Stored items
━━━

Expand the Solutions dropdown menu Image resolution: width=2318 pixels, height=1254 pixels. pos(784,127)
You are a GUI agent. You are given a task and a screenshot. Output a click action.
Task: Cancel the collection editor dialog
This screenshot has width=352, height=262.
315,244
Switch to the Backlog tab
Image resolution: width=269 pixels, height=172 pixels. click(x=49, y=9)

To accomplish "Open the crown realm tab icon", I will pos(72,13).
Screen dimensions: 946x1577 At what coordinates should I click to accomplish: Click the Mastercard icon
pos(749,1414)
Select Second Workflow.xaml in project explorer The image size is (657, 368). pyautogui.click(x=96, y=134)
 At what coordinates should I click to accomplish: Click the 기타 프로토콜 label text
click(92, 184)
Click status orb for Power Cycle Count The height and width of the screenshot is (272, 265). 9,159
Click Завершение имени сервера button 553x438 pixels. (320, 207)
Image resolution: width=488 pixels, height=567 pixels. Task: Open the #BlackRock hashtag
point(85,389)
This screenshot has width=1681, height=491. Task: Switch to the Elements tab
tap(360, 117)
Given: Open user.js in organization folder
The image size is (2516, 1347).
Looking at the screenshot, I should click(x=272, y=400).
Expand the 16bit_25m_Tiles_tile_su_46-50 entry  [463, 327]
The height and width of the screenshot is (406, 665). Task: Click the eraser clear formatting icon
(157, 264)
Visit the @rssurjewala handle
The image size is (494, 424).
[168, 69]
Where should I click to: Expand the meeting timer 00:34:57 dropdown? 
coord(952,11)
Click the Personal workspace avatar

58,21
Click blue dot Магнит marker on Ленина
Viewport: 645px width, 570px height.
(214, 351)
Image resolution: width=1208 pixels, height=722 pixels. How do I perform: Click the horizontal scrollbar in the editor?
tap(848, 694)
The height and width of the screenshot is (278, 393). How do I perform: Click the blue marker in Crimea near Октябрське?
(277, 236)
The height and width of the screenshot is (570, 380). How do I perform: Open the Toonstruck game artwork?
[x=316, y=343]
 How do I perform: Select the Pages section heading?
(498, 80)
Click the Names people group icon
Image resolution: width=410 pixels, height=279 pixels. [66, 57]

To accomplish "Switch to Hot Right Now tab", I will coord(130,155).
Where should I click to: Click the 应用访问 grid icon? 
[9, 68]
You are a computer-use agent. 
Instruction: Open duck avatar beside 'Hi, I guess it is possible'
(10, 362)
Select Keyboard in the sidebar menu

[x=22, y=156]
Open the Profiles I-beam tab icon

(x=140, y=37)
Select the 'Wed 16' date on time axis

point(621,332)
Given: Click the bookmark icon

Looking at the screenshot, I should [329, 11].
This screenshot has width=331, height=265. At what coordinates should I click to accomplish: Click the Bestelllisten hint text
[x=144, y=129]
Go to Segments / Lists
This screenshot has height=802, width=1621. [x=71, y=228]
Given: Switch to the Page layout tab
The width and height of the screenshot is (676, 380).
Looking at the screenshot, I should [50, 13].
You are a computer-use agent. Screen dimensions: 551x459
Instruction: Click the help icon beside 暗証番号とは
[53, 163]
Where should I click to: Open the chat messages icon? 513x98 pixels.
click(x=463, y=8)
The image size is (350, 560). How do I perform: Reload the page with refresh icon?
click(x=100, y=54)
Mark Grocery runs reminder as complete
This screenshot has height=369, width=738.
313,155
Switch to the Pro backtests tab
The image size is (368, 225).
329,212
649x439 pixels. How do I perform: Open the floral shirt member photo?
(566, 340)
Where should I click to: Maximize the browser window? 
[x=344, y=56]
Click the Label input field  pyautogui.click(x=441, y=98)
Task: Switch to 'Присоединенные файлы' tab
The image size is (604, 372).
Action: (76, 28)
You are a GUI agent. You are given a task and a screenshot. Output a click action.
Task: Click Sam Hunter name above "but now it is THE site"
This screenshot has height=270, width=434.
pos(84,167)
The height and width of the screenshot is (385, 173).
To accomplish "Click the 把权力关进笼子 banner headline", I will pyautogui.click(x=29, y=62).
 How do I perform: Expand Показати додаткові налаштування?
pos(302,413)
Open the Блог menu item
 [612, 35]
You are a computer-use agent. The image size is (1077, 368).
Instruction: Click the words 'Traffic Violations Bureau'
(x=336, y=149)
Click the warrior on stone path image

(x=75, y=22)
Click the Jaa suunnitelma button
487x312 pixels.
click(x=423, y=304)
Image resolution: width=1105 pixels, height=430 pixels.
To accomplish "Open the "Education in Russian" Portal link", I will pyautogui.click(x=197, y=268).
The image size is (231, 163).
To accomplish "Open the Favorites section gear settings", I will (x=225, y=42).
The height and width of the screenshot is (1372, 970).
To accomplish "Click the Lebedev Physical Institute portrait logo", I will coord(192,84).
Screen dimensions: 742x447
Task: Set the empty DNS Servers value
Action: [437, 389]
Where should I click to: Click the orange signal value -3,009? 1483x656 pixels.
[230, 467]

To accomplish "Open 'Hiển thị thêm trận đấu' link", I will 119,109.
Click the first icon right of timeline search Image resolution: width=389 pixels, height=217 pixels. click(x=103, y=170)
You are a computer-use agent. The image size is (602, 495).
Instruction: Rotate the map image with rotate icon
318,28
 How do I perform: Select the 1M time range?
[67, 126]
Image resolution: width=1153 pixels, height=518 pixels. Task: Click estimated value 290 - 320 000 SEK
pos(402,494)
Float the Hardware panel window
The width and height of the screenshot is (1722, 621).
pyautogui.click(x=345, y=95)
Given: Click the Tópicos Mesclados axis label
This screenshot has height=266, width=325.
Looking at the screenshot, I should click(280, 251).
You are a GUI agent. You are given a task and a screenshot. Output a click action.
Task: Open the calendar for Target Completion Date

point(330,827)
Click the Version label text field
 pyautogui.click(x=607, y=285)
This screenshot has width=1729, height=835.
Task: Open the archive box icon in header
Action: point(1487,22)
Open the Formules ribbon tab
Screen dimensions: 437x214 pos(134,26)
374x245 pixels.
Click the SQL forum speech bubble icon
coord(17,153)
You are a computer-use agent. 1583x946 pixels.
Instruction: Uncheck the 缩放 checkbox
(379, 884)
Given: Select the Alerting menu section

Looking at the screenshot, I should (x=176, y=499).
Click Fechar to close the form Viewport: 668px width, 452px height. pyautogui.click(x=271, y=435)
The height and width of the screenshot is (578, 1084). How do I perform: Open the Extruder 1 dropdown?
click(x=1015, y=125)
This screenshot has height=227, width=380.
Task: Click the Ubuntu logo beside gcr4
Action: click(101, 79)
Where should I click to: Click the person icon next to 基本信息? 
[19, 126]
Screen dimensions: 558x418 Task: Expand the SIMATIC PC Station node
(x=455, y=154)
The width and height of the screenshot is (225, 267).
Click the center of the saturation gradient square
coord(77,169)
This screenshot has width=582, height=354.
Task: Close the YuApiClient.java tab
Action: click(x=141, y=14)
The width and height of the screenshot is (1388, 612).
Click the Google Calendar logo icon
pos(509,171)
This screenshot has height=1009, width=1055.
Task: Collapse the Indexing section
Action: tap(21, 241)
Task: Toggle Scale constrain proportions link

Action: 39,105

━━━

**Prompt:** Nothing is to be altered; retype each entry exactly.

**Solution below:**
Expand the Solutions dropdown menu Image resolution: width=2318 pixels, height=1254 pixels. pos(784,127)
You are a GUI agent. You are given a task and a screenshot. Output a click action.
Task: Cancel the collection editor dialog
This screenshot has width=352, height=262.
315,244
Switch to the Backlog tab
Image resolution: width=269 pixels, height=172 pixels. click(x=49, y=9)

To accomplish "Open the crown realm tab icon", I will pos(72,13).
Screen dimensions: 946x1577 At what coordinates should I click to accomplish: Click the Mastercard icon
pos(749,1414)
Select Second Workflow.xaml in project explorer The image size is (657, 368). pyautogui.click(x=96, y=134)
 At what coordinates should I click to accomplish: Click the 기타 프로토콜 label text
click(92, 184)
Click status orb for Power Cycle Count The height and width of the screenshot is (272, 265). 9,159
Click Завершение имени сервера button 553x438 pixels. (320, 207)
Image resolution: width=488 pixels, height=567 pixels. Task: Open the #BlackRock hashtag
point(85,389)
This screenshot has width=1681, height=491. Task: Switch to the Elements tab
tap(360, 117)
Given: Open user.js in organization folder
The image size is (2516, 1347).
Looking at the screenshot, I should click(x=272, y=400).
Expand the 16bit_25m_Tiles_tile_su_46-50 entry  [463, 327]
The height and width of the screenshot is (406, 665). Task: Click the eraser clear formatting icon
(157, 264)
Visit the @rssurjewala handle
The image size is (494, 424).
[168, 69]
Where should I click to: Expand the meeting timer 00:34:57 dropdown? 
coord(952,11)
Click the Personal workspace avatar

58,21
Click blue dot Магнит marker on Ленина
Viewport: 645px width, 570px height.
(214, 351)
Image resolution: width=1208 pixels, height=722 pixels. How do I perform: Click the horizontal scrollbar in the editor?
tap(848, 694)
The height and width of the screenshot is (278, 393). How do I perform: Click the blue marker in Crimea near Октябрське?
(277, 236)
The height and width of the screenshot is (570, 380). How do I perform: Open the Toonstruck game artwork?
[x=316, y=343]
 How do I perform: Select the Pages section heading?
(498, 80)
Click the Names people group icon
Image resolution: width=410 pixels, height=279 pixels. [66, 57]

To accomplish "Switch to Hot Right Now tab", I will coord(130,155).
Where should I click to: Click the 应用访问 grid icon? 
[9, 68]
You are a computer-use agent. 
Instruction: Open duck avatar beside 'Hi, I guess it is possible'
(10, 362)
Select Keyboard in the sidebar menu

[x=22, y=156]
Open the Profiles I-beam tab icon

(x=140, y=37)
Select the 'Wed 16' date on time axis

point(621,332)
Given: Click the bookmark icon

Looking at the screenshot, I should [329, 11].
This screenshot has width=331, height=265. At what coordinates should I click to accomplish: Click the Bestelllisten hint text
[x=144, y=129]
Go to Segments / Lists
This screenshot has height=802, width=1621. [x=71, y=228]
Given: Switch to the Page layout tab
The width and height of the screenshot is (676, 380).
Looking at the screenshot, I should [50, 13].
You are a computer-use agent. Screen dimensions: 551x459
Instruction: Click the help icon beside 暗証番号とは
[53, 163]
Where should I click to: Open the chat messages icon? 513x98 pixels.
click(x=463, y=8)
The image size is (350, 560). How do I perform: Reload the page with refresh icon?
click(x=100, y=54)
Mark Grocery runs reminder as complete
This screenshot has height=369, width=738.
313,155
Switch to the Pro backtests tab
The image size is (368, 225).
329,212
649x439 pixels. How do I perform: Open the floral shirt member photo?
(566, 340)
Where should I click to: Maximize the browser window? 
[x=344, y=56]
Click the Label input field  pyautogui.click(x=441, y=98)
Task: Switch to 'Присоединенные файлы' tab
The image size is (604, 372).
Action: (76, 28)
You are a GUI agent. You are given a task and a screenshot. Output a click action.
Task: Click Sam Hunter name above "but now it is THE site"
This screenshot has height=270, width=434.
pos(84,167)
The height and width of the screenshot is (385, 173).
To accomplish "Click the 把权力关进笼子 banner headline", I will pyautogui.click(x=29, y=62).
 How do I perform: Expand Показати додаткові налаштування?
pos(302,413)
Open the Блог menu item
 [612, 35]
You are a computer-use agent. The image size is (1077, 368).
Instruction: Click the words 'Traffic Violations Bureau'
(x=336, y=149)
Click the warrior on stone path image

(x=75, y=22)
Click the Jaa suunnitelma button
487x312 pixels.
click(x=423, y=304)
Image resolution: width=1105 pixels, height=430 pixels.
To accomplish "Open the "Education in Russian" Portal link", I will pyautogui.click(x=197, y=268).
The image size is (231, 163).
To accomplish "Open the Favorites section gear settings", I will (x=225, y=42).
The height and width of the screenshot is (1372, 970).
To accomplish "Click the Lebedev Physical Institute portrait logo", I will coord(192,84).
Screen dimensions: 742x447
Task: Set the empty DNS Servers value
Action: [437, 389]
Where should I click to: Click the orange signal value -3,009? 1483x656 pixels.
[230, 467]

To accomplish "Open 'Hiển thị thêm trận đấu' link", I will 119,109.
Click the first icon right of timeline search Image resolution: width=389 pixels, height=217 pixels. click(x=103, y=170)
You are a computer-use agent. The image size is (602, 495).
Instruction: Rotate the map image with rotate icon
318,28
 How do I perform: Select the 1M time range?
[67, 126]
Image resolution: width=1153 pixels, height=518 pixels. Task: Click estimated value 290 - 320 000 SEK
pos(402,494)
Float the Hardware panel window
The width and height of the screenshot is (1722, 621).
pyautogui.click(x=345, y=95)
Given: Click the Tópicos Mesclados axis label
This screenshot has height=266, width=325.
Looking at the screenshot, I should click(280, 251).
You are a GUI agent. You are given a task and a screenshot. Output a click action.
Task: Open the calendar for Target Completion Date

point(330,827)
Click the Version label text field
 pyautogui.click(x=607, y=285)
This screenshot has width=1729, height=835.
Task: Open the archive box icon in header
Action: point(1487,22)
Open the Formules ribbon tab
Screen dimensions: 437x214 pos(134,26)
374x245 pixels.
Click the SQL forum speech bubble icon
coord(17,153)
You are a computer-use agent. 1583x946 pixels.
Instruction: Uncheck the 缩放 checkbox
(379, 884)
Given: Select the Alerting menu section

Looking at the screenshot, I should (x=176, y=499).
Click Fechar to close the form Viewport: 668px width, 452px height. pyautogui.click(x=271, y=435)
The height and width of the screenshot is (578, 1084). How do I perform: Open the Extruder 1 dropdown?
click(x=1015, y=125)
This screenshot has height=227, width=380.
Task: Click the Ubuntu logo beside gcr4
Action: click(101, 79)
Where should I click to: Click the person icon next to 基本信息? 
[19, 126]
Screen dimensions: 558x418 Task: Expand the SIMATIC PC Station node
(x=455, y=154)
The width and height of the screenshot is (225, 267).
Click the center of the saturation gradient square
coord(77,169)
This screenshot has width=582, height=354.
Task: Close the YuApiClient.java tab
Action: click(x=141, y=14)
The width and height of the screenshot is (1388, 612).
Click the Google Calendar logo icon
pos(509,171)
This screenshot has height=1009, width=1055.
Task: Collapse the Indexing section
Action: tap(21, 241)
Task: Toggle Scale constrain proportions link

Action: 39,105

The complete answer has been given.